I would recommend to use squid which is able to do SSL bump.
https://wiki.squid-cache.org/ConfigExamples/Intercept/SslBumpExplicit
Therefore, you'll be able to connect with TLS1.0 to squid and the proxy will establish a TLSv1.2 to the final destination.
Regards, Flo
On Tue, Dec 4, 2018 at 9:38 PM kovacs janos kovacsjanosfasz@gmail.com wrote:
well, what i meant is forwarding to the current address the browser connects to, so basically browsing through stunnel.
is it really that complicated to achieve that? if i configure stunnel as a client, and make the browser send traffic to the accept address, shouldnt stunnel encrypt the traffic with TLS and send forward to the connect address? if thats true, shouldnt it also decrypt returning traffic and send back to the browser? when i configured stunnel as both client and server on the same computer, it worked, but the browser still gave 'ssl_error_no_cypher_overlap' errors. probably because the server side decrypted it again before it reached the website's server?

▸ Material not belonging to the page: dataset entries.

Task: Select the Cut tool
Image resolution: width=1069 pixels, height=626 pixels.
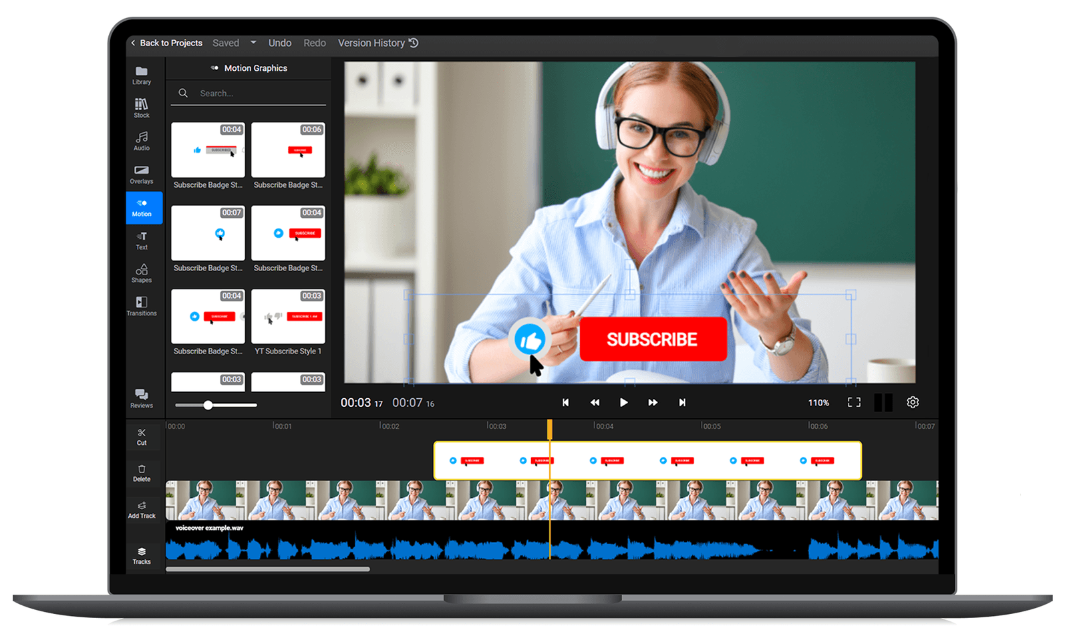Action: click(142, 437)
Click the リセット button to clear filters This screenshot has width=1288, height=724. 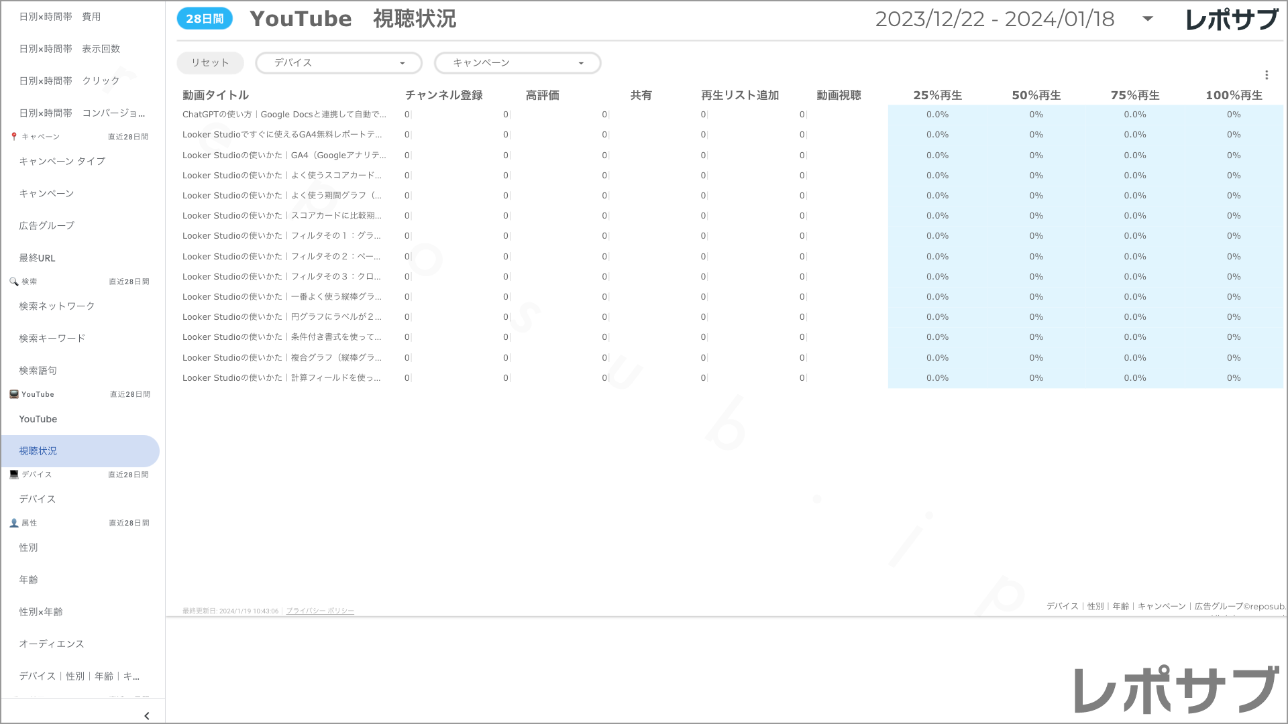point(209,62)
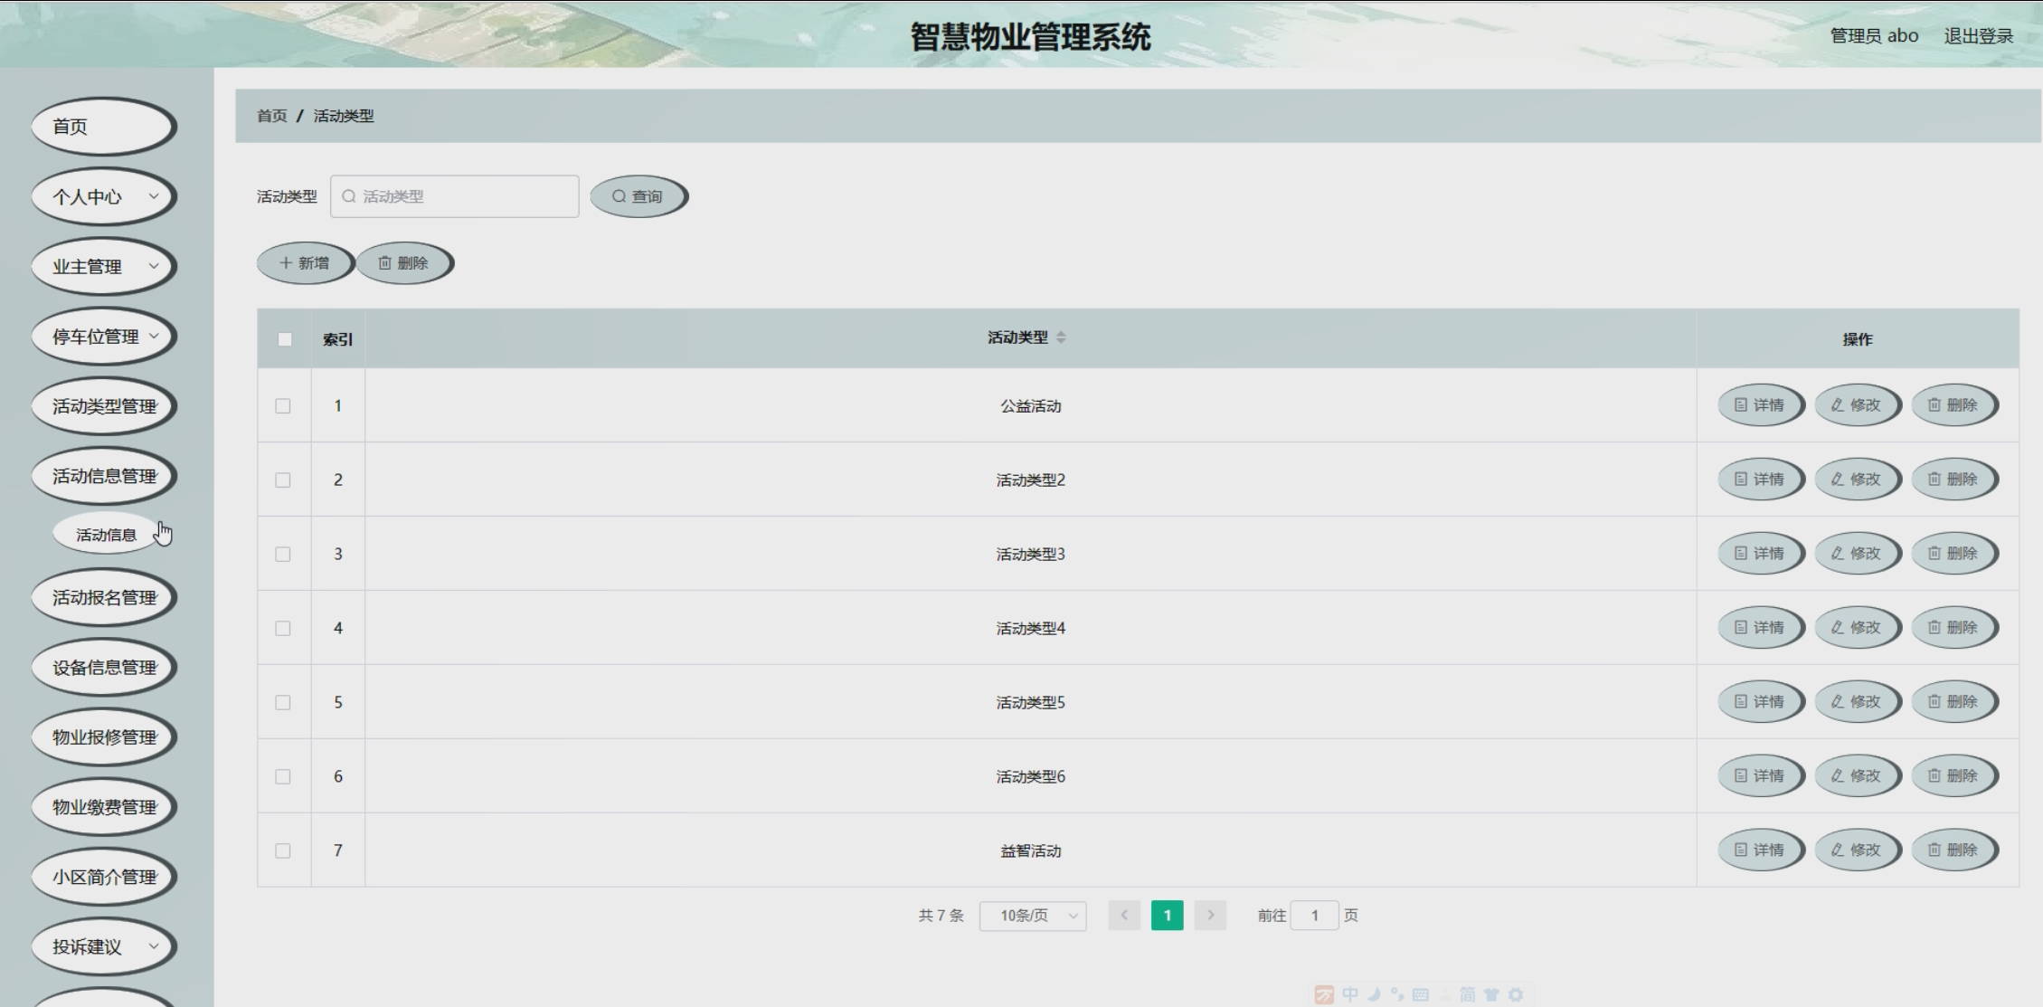Viewport: 2043px width, 1007px height.
Task: Select 设备信息管理 in sidebar
Action: point(103,668)
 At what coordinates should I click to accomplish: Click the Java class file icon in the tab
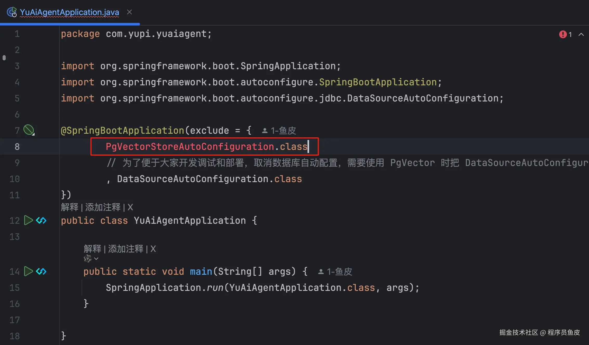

i dont necessarily need it to strip encryption, just use anything below TLS 1.1. for example on 'https://via.hypothes.is/' i can visit sites that would otherwise give cypher error, and they stay as https
On 12/4/18, Zizhong Zhang zizazit@protonmail.com wrote:
Hello,
im trying to make older browsers be able to display TLS 1.1 and TLS 1.2 sites. i heard stunnel cant be configured to always forward to the current site address dynamically, thats why i would use privoxy.
If by "forward to the current site address dynamically" you meant
"forward
to the current address of one specific domain" then stunnel can achieve
that
by adding "delay = yes".
However, if I understood correctly, you wanted to let stunnel strip or remove SSL for whatever sites you visit. Then no, I don't think you
can
achieve that with privoxy and stunnel. If that's what you want, I would suggest you use nginx to remove SSL. The following example configuration will let nginx "upgrade" your HTTP request to HTTPS.
events {} http { server { resolver 9.9.9.9; listen 80; location / { proxy_pass https://$host$request_uri; proxy_set_header Host $http_host; } }}
You can then point any domain to the nginx server (for example, via the hosts file) and visit the site via HTTP. This will make HTTPS-oly servers happy.
That won't strip third-party HTTPS:// URL resources like NewIPNow does,
but
you can use the nginx "sub_filter" to replace HTTPS with HTTP in HTML.
Also
there are "security features" like "Content-Security-Policy" that prevent modern browsers from visiting your SSL-stripped sites, but I believe your out-dated browser will happily ignore those.